Case Study #2: From 14 Hours to 6 — Diagnosing a PySpark Performance Problem

Case Study #2: From 14 Hours to 6 — Diagnosing a PySpark Performance Problem

Today I want to share a case study of one of those problems that looks scary on paper but turns out to have a surprisingly clean solution once you know where to look. It was one of those experiences that really reinforced for me how important it is to understand what is actually happening before writing a single line of code.

We were ingesting weekly market research data — around 50 GB per delivery, containing sales volume and value broken down by region and product. The file arrived once a week. Business teams needed it processed and available by early morning to support their daily analyses.

The pipeline was starting at 9 PM and finishing around 11 AM the next day. Fourteen hours. The business needed the data by 6 or 7 AM. We were already four hours late.


Starting with the Spark UI

Before touching a single line of code, I opened the Spark UI and looked at the execution plan.

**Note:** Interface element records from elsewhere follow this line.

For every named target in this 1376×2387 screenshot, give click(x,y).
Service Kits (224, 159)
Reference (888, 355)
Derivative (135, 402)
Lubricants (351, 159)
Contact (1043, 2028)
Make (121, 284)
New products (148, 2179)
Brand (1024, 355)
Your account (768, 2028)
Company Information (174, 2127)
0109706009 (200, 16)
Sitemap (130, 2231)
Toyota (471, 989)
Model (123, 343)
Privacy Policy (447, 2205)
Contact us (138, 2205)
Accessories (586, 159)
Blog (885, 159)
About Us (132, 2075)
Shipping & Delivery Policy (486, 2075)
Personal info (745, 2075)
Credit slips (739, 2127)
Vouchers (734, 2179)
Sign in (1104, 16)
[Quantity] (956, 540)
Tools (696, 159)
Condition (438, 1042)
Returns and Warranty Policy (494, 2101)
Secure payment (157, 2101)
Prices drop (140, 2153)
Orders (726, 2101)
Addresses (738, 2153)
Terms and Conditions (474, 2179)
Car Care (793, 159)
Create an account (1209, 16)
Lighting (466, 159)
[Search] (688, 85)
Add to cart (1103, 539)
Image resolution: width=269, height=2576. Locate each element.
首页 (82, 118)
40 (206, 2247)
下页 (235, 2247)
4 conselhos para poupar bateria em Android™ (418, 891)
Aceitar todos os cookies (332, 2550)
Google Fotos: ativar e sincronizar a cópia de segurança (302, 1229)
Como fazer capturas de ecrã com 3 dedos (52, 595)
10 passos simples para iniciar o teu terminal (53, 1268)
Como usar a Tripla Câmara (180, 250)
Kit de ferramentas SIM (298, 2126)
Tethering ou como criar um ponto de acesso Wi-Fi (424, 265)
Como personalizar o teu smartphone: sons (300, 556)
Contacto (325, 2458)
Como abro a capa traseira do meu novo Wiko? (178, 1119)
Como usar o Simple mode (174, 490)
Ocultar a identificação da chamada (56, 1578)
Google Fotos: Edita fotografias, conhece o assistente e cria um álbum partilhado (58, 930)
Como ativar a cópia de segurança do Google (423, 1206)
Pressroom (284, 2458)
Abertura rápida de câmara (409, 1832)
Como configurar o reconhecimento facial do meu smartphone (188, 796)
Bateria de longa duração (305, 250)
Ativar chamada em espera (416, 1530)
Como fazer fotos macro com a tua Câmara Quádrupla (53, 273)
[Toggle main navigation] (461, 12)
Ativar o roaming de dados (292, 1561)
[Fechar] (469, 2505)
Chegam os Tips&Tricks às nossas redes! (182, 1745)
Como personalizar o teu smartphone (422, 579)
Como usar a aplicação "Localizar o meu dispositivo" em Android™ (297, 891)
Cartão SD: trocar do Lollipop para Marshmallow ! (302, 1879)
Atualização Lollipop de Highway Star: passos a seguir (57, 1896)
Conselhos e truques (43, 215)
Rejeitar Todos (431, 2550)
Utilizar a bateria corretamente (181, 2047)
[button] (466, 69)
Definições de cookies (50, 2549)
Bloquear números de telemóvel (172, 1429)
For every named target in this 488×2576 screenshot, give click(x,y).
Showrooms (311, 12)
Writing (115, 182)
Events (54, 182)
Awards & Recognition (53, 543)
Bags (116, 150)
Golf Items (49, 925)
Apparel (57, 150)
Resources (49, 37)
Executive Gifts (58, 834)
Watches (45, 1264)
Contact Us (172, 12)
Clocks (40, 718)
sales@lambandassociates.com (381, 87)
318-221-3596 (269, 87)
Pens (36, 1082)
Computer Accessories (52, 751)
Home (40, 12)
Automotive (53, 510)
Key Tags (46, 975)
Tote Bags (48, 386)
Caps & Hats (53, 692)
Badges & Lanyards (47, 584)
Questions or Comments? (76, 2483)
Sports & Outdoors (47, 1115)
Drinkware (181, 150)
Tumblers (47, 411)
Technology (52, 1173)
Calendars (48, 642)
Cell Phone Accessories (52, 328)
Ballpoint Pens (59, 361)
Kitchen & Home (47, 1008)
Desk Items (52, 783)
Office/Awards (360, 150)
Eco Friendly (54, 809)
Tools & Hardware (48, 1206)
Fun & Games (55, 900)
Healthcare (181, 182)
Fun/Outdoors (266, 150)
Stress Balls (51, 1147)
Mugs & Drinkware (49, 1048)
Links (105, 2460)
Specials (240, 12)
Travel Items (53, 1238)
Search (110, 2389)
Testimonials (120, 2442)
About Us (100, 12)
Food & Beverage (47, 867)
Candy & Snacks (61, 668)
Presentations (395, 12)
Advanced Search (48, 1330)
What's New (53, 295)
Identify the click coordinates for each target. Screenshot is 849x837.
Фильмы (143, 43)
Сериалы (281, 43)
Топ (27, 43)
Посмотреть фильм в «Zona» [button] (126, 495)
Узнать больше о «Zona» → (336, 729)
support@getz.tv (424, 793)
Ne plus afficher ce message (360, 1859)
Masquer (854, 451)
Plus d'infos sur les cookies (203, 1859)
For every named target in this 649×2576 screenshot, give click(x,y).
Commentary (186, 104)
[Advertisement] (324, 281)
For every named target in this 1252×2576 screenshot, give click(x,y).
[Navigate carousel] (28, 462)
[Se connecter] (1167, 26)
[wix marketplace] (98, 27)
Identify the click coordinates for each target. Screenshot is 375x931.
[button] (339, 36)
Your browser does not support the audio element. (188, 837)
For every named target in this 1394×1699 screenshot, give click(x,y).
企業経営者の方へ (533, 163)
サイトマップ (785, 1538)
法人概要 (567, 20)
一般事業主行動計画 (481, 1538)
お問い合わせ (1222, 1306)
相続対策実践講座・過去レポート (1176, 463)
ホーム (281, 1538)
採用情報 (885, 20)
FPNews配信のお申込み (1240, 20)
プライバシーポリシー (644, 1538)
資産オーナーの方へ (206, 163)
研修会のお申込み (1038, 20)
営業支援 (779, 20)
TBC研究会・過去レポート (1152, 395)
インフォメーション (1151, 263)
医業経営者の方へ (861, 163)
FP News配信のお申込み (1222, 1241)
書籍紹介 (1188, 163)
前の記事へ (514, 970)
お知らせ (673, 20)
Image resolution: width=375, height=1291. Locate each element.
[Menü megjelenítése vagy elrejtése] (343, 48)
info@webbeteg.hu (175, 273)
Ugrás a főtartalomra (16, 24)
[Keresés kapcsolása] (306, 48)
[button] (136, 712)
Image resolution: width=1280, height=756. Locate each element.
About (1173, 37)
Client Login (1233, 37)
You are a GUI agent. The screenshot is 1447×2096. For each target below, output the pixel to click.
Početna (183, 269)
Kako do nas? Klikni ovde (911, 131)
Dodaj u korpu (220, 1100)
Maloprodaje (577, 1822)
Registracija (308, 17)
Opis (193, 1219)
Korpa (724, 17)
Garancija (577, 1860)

What I found was clear: 12 parallel stages, each a groupBy operation, all reading from the same base table. Each KPI had its own aggregation. That meant the same 50 GB dataset was being read 12 times — once per metric. Twelve separate actions on the same data.

That alone explained most of the runtime.


Two changes

1. Full overwrite → delta load

The source file came with a full 1-year history. Every week, it included the previous 52 weeks plus the new one. The critical part of ingestion was always the new week — that was what business needed for their morning reports. Historical corrections existed, but they were small.

So we changed the strategy: during the weekly run, we only processed and appended the new week’s data. On weekends, we ran a full reload of the 1-year window to capture any historical adjustments. This eliminated the full-scan processing on the run that actually mattered.

2. Consolidate groupBys, replace with window functions

Instead of 12 separate aggregations on the same base table, I reorganized the pipeline. KPIs that shared the same granularity and dimensions were grouped into single aggregation steps. For cases where the calculation allowed it, I replaced groupBy with window functions (partitionBy) — which process data in a single pass instead of triggering a full shuffle per metric.

Before the refactor: the same base table was read approximately 12 times.
After: approximately 3 reads.


Results

  • Pipeline runtime: 14 hours → 6 hours
  • Data available: ~4 AM instead of 11 AM
  • The earlier delivery created a buffer to run data quality checks before business teams started their day

What this taught me

Performance problems in PySpark are often structural, not infrastructure. Before adjusting cluster configurations or scaling up resources, the Spark UI will usually tell you where the actual problem is.

In this case, it was a design pattern — one aggregation per KPI — that was responsible for most of the runtime. The fix was not adding more compute. It was reading the execution plan first.